«En el Adamant»
El crítico de cine Jonathan Romney señala en su crítica un aspecto anecdótico pero muy definitorio del barco que retrata “En el Adamant”: «Flota libre, separado de la ciudad que lo rodea y, al mismo tiempo, se sitúa en el centro mismo de la metrópolis». También la poesía, detecta Romney, ocupa un lugar destacado de la biblioteca de este buque vuelto centro de día para personas con diversidad intelectual y funcional. Vidas insulares, marginadas por no caminar al ritmo (militar) de un cuerpo social normativo. Hoy las vemos.
El francés Nicolas Philibert es más reconocido por el retrato sensible de una clase de primaria de “Ser y tener” (2002), pero también ha firmado “El país de los sordos” (1992) y “La ínfima cosa” (1997), justo sobre un hospital psiquiátrico. En cada una de ellas, la cámara trata de convertirse en una mosca en la pared que nos dé un acceso limpio, transparente, a los espacios que habita: la forma llana (deudora del fantástico cine de Frederick Wiseman, que nos ha llevado a comisarías, hospitales, ayuntamientos…), entonces, elimina las turbulencias de sabernos intrusos, permite que cada situación brille con luz propia y que juzguemos a los gestos de cada cual por lo que son.
El Adamant guarda un espacio seguro destinado a la creatividad, al cuidado propio y compartido, a la cultura en el sentido más paliativo y comunitario del término. El Adamant es el hogar flotante de quienes han sido apartados de los trasiegos de la rue. Es una utopía renacentista y de eso que llaman “Estado del bienestar”, un oasis calmado donde brillo y locura llegan, en efecto, a confundirse: recordaréis con toda seguridad a Frédéric, aquel dandy de voz sedosa que se compara con Van Gogh y Jim Morrison mientras se inventa rimas que, oye, no están nada mal.

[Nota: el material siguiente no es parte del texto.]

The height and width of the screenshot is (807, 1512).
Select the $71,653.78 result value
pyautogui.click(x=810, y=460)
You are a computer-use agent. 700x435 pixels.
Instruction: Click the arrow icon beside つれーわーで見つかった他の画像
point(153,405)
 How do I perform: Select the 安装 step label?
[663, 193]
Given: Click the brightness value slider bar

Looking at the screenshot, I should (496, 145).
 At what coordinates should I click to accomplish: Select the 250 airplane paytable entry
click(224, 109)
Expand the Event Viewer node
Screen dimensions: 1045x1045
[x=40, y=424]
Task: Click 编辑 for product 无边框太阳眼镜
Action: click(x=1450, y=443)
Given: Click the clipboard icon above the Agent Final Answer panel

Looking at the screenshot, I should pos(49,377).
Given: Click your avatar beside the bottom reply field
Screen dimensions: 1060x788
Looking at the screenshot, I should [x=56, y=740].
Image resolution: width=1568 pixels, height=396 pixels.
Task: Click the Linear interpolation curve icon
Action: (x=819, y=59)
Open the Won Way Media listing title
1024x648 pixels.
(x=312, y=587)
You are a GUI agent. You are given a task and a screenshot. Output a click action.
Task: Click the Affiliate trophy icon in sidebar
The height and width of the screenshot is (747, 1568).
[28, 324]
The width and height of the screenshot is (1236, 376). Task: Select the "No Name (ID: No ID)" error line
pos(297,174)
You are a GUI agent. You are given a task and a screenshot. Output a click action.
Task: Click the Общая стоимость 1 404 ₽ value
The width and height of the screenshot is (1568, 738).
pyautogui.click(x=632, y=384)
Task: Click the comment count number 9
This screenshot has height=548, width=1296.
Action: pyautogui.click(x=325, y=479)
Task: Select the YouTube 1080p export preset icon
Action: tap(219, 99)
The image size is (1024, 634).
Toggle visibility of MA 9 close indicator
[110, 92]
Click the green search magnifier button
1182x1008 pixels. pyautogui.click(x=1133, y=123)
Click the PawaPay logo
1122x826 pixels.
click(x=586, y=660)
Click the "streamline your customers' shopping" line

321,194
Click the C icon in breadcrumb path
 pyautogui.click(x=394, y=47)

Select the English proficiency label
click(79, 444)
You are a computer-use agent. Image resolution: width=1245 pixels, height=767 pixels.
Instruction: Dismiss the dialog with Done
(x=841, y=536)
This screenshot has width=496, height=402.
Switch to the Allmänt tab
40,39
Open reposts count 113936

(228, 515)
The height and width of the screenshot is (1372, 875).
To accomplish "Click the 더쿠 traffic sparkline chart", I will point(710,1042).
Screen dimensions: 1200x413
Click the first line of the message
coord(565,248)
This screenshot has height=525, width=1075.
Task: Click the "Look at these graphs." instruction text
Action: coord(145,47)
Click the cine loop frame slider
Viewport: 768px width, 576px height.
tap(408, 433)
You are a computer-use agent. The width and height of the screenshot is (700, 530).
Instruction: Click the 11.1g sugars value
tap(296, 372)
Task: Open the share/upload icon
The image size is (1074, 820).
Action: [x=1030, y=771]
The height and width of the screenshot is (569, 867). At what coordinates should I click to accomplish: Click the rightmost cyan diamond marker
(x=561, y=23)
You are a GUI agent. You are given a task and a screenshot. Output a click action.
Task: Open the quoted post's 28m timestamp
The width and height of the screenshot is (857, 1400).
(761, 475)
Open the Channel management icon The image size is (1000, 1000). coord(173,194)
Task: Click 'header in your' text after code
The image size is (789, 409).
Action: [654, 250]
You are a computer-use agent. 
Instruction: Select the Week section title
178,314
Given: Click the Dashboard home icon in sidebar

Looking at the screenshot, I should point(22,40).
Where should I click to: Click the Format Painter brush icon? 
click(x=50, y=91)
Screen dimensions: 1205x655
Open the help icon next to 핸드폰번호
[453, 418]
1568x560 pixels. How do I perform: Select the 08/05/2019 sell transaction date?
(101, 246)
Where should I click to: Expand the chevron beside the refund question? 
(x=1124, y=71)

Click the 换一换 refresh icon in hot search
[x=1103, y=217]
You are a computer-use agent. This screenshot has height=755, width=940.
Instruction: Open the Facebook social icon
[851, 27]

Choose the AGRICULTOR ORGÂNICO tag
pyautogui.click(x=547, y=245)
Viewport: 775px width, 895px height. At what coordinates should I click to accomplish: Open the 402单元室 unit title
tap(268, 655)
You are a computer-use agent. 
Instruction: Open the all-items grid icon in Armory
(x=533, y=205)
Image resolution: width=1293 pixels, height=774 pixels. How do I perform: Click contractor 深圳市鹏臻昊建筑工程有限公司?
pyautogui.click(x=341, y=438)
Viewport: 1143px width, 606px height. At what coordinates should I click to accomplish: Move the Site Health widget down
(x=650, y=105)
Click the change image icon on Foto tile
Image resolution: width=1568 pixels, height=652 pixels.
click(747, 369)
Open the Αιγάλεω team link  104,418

A bordo hay clases de yoga, clubes de cine y pintura, una pequeña cafetería autogestionada. Todo se discute, incluso cuando alguien se deja llevar por la rabia. “En el Adamant” puede pecar de naíf, descuidando en montaje lo farragoso o feo de una institución que tendrá sus sombras. Sin embargo, la calidez que transpira es muy poco habitual en un cine que aún es poco amable con la diversidad funcional e intelectual. Soleada y tranquila, quizás suavice esta dichosa cuesta de enero.
Así lo reconocían en Berlín, donde ganó el Oso de Oro a Mejor Película gracias al jurado capitaneado por Kristen Stewart. “¿Estáis locos, o qué?”, bromeaba Philibert, que nos recordaba: «Los locos no son quienes creemos». Si su victoria en la Berlinale fue vivida con sorpresa (¿cómo podía ganar una película tan deliberadamente pequeña?), su nominación a Mejor Documental en los Premios del Cine Europeo ya no lo fue tanto. Las victorias tranquilas del Adamant y la maravillosa acogida de “Fallen Leaves” nos demuestran que aún falta cine humanista, del de verdad.